Giorgia Meloni, oggi  Capo del Governo, ha costruito il suo successo su un linguaggio fortemente identitario, anti-sistema, “patriottico”, che punta a dividere il campo tra “noi italiani veri” e “loro” (che siano i migranti, l’Europa tecnocratica, le Ong, o la sinistra radical chic). Governa con toni più moderati rispetto alla campagna elettorale, ma la tentazione di agitare lo spauracchio dell’invasione o dell’assedio giudiziario, resta sempre viva.

E poi c’è Elly Schlein, che guida il PD cercando di cavalcare un populismo progressista, fatto di parole d’ordine radicali e polarizzanti: diritti civili, ambientalismo assoluto, lotta ai “ricchi”, contrapposizione morale tra “buoni” e “cattivi”.     Ma anche qui, spesso, le parole sono più slogan da Centri Sociali che visione concreta di governo.

Tralascio volutamente altri soggetti come Nicola Fratoianni di Sinistra Italiana e soprattutto Matteo Salvini, che nella sua deriva populista di estrema destra è arrivato a parlare di “furto di democrazia” relativamente al giudizio con cui l’Ufficio per la protezione della Costituzione tedesca ha giudicato Alternative fur Deutschland una “entità estremista che minaccia la democrazia”.

In tutti e tre i casi, Meloni, Conte, Schlein, il tratto comune è la semplificazione: il nemico da indicare, il popolo da rassicurare, l’élite da combattere. 

Manca, quasi sempre, il coraggio della complessità, della verità scomoda, della responsabilità istituzionale.

Vedete, oggi il vero rischio non é solo quello di un populismo di destra o di sinistra; é il fatto che tutti i principali protagonisti della scena politica italiana usano, in forme diverse, gli stessi strumenti retorici. 

L’obiettivo non è più convincere, bensì sedurre. Non costruire, ma ottenere consenso rapido.

Ma la Democrazia non è fatta per le folle impazienti. 

È fatta per cittadini consapevoli, per istituzioni forti, per mediazione e rispetto reciproco. 

Quando si governa inseguendo la prossima curva dei sondaggi o il prossimo trending topic su TikTok, si è già oltre la soglia del populismo: si è nel regno dell’irresponsabilità.

E allora diciamolo chiaramente: Meloni, Schlein e Conte rappresentano tre facce diverse dello stesso problema. 
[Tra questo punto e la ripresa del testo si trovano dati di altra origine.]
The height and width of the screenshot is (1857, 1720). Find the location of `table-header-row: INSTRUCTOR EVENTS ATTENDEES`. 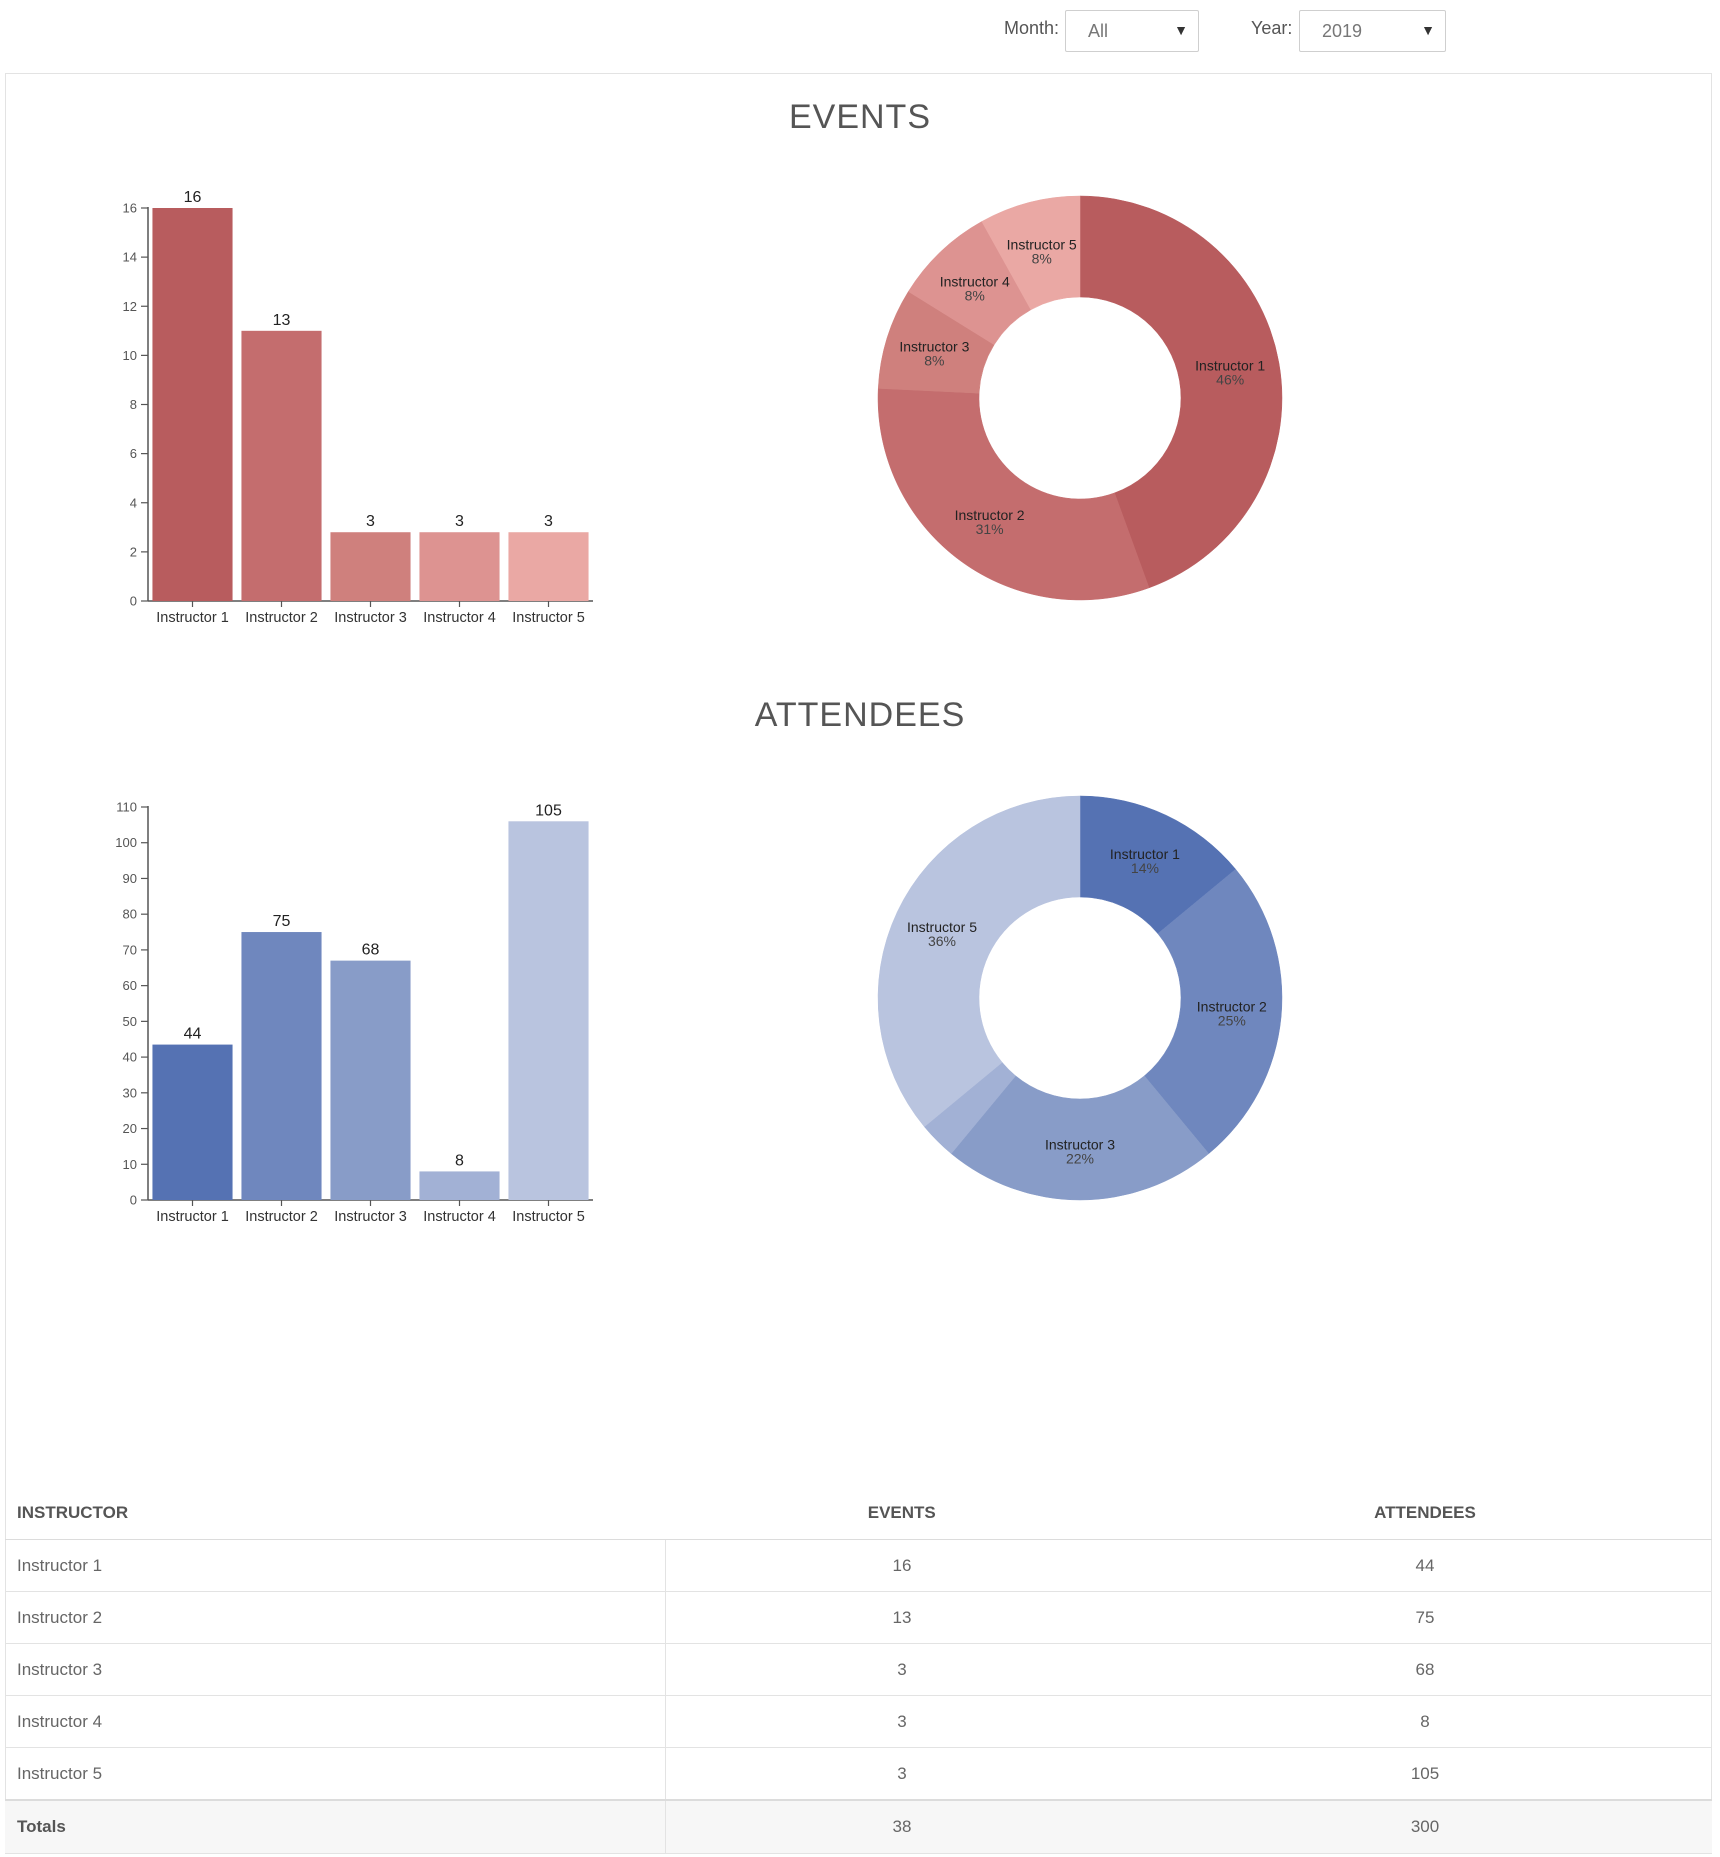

Tutti e tre usano un linguaggio populista, perché sanno che oggi funziona. 

Ma ciò che funziona in campagna elettorale rischia di diventare tossico nel governo della cosa pubblica.
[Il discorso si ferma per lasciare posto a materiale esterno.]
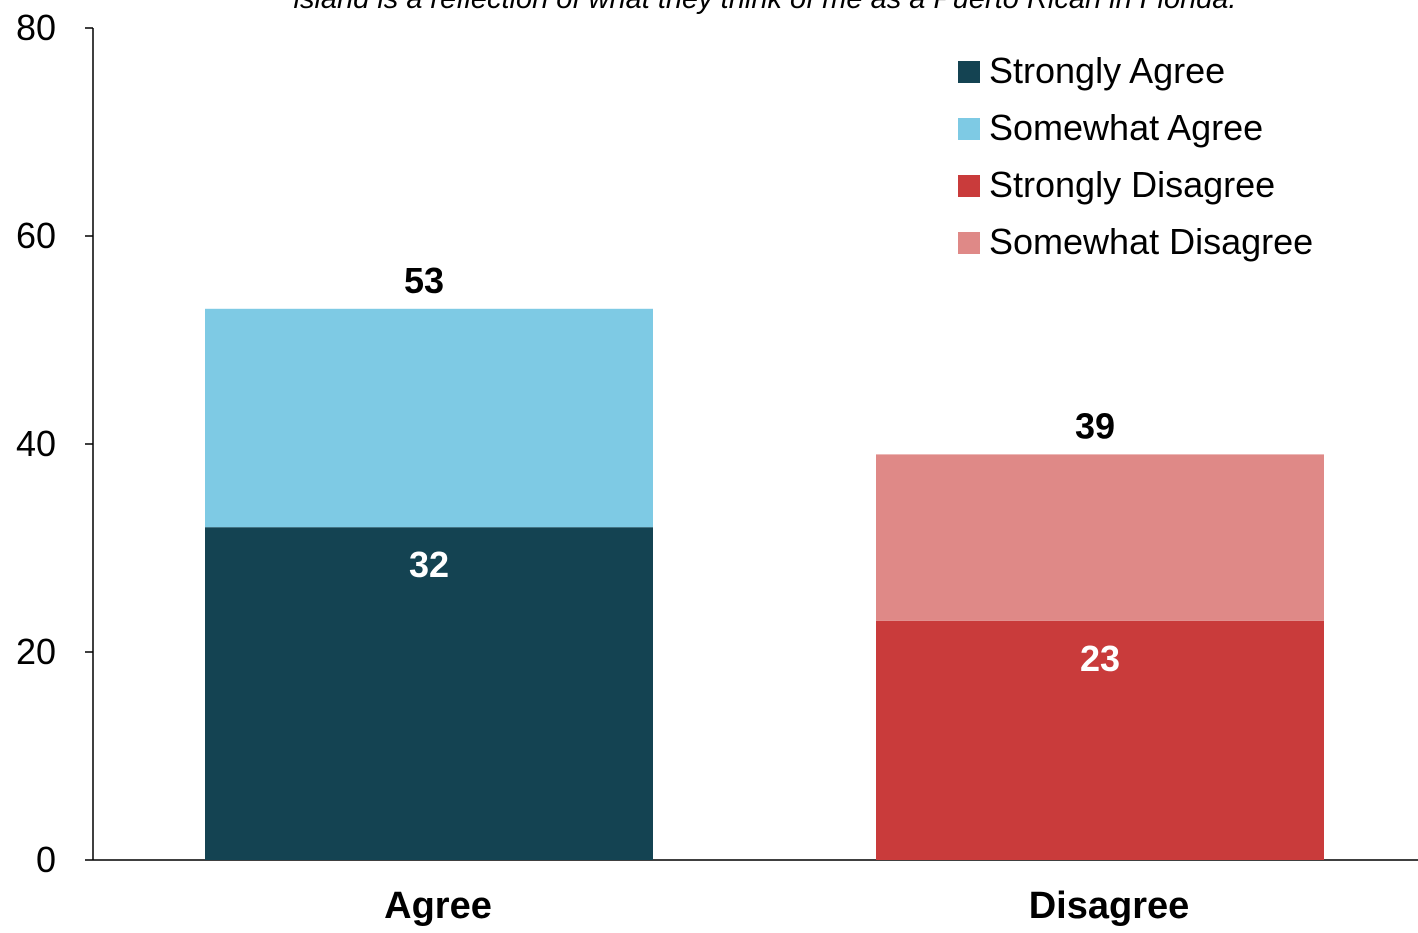 The height and width of the screenshot is (933, 1418). I want to click on segment-value-label: 23, so click(1100, 658).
Il populismo non è un peccato originale: è una tentazione costante. 

Ma chi cede troppo a lungo alla tentazione, alla fine, smette di governare per tutti. E comincia a governare contro qualcuno.

Ed è lì che la democrazia comincia a morire. 

In silenzio, con il sorriso sulle labbra, sotto gli applausi del popolo.

Il compito delle democrazie oggi non è semplicemente demonizzare il populismo, ma comprenderlo e rispondere alle sue domande, senza cadere nelle sue trappole. 

Per spiegarmi meglio, il problema non è che la gente voglia essere ascoltata; quello è naturale. 

Il problema è che troppi leader si ergono a “voce del popolo”, ma in realtà il popolo lo usano come paravento per rafforzare il proprio potere personale, soffocare il dissenso, e ridurre lo Stato di diritto a un teatrino mediatico.

E allora diciamolo chiaramente che non tutto ciò che viene dal “popolo” è automaticamente giusto, e non tutto ciò che è “contro le élite” è virtuoso. 

Il populismo, quando rinuncia alla complessità, non è più una risposta democratica: è un inganno, un trucco da imbonitori, un grido che serve solo a coprire il vuoto delle soluzioni reali.

Io credo che chi governa abbia il dovere di ascoltare, ma anche il coraggio di dire no. 

Di spiegare che non tutto si può ottenere subito. 

Che la democrazia è fatica, è compromesso, è responsabilità. 

Il populismo, invece, promette scorciatoie. 

Ma attenzione: le scorciatoie della storia portano quasi sempre a un vicolo cieco. O peggio, ad un regime.